Memory Assessment of Versatile Video Coding
Arthur Cerveira, Luciano Agostini, Bruno Zatt, Felipe Sampaio

TL;DR
This paper evaluates the memory requirements of Versatile Video Coding (VVC) compared to HEVC, revealing significantly higher memory usage and access demands, especially in inter-prediction, due to new coding unit sizes.
Contribution
It provides a comprehensive memory analysis of VVC, highlighting the increased memory demands and the impact of new coding features compared to HEVC.
Findings
VVC uses up to 13.4x more memory than HEVC.
Inter-prediction consumes 60%-90% of encoder memory in VVC.

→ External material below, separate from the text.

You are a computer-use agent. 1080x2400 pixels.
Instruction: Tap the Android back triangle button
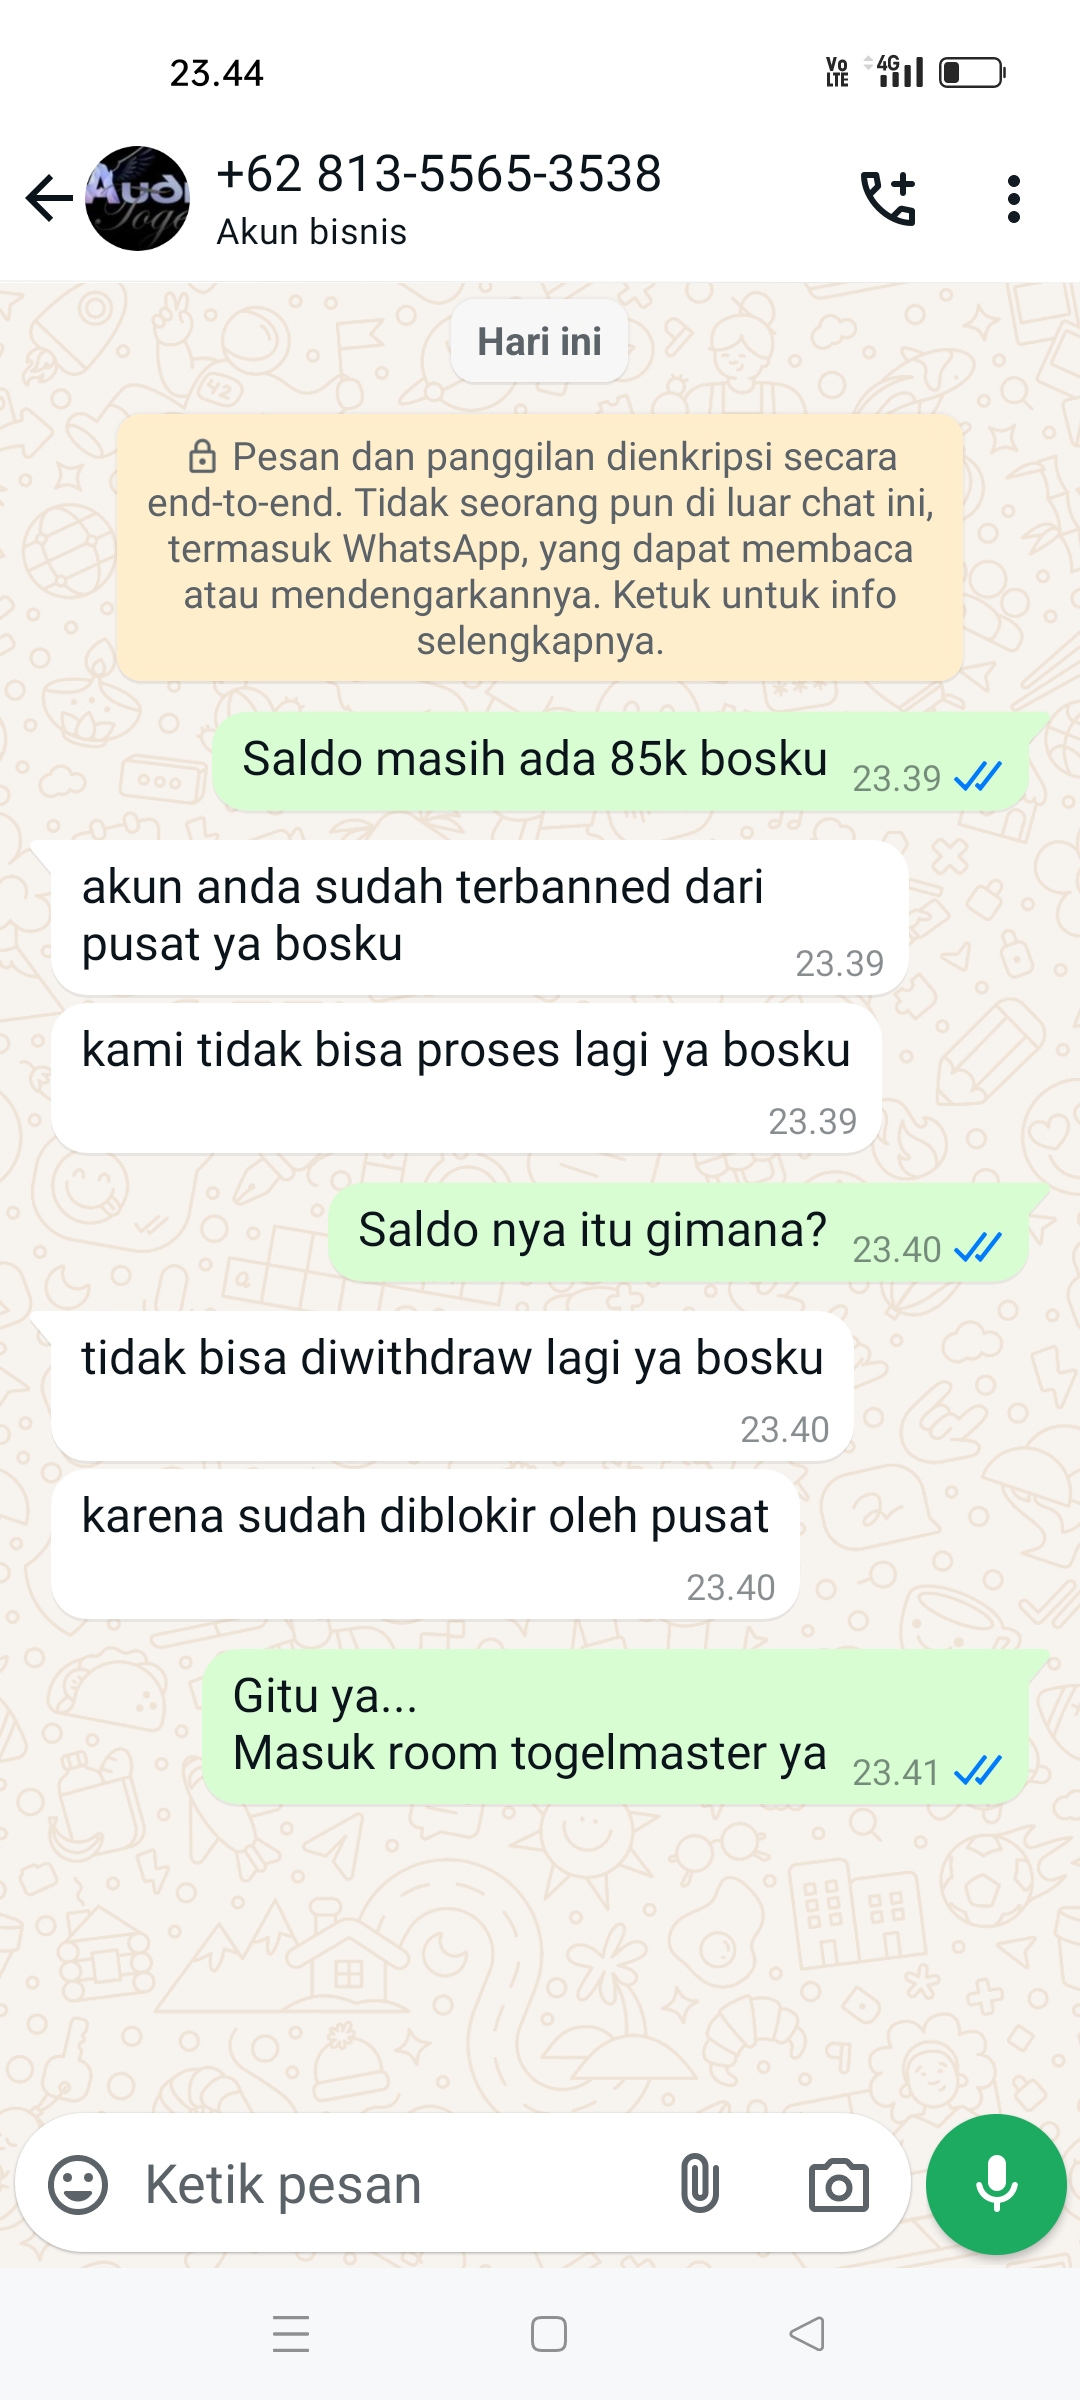coord(807,2334)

VVC requires up to 5.3x more memory accesses, with 23% due to larger CU sizes.
Abstract
This paper presents a memory assessment of the next-generation Versatile Video Coding (VVC). The memory analyses are performed adopting as a baseline the state-of-the-art High-Efficiency Video Coding (HEVC). The goal is to offer insights and observations of how critical the memory requirements of VVC are aggravated, compared to HEVC. The adopted methodology consists of two sets of experiments: (1) an overall memory profiling and (2) an inter-prediction specific memory analysis. The results obtained in the memory profiling show that VVC access up to 13.4x more memory than HEVC. Moreover, the inter-prediction module remains (as in HEVC) the most resource-intensive operation in the encoder: 60%-90% of the memory requirements. The inter-prediction specific analysis demonstrates that VVC requires up to 5.3x more memory accesses than HEVC. Furthermore, our analysis indicates that up to 23% of…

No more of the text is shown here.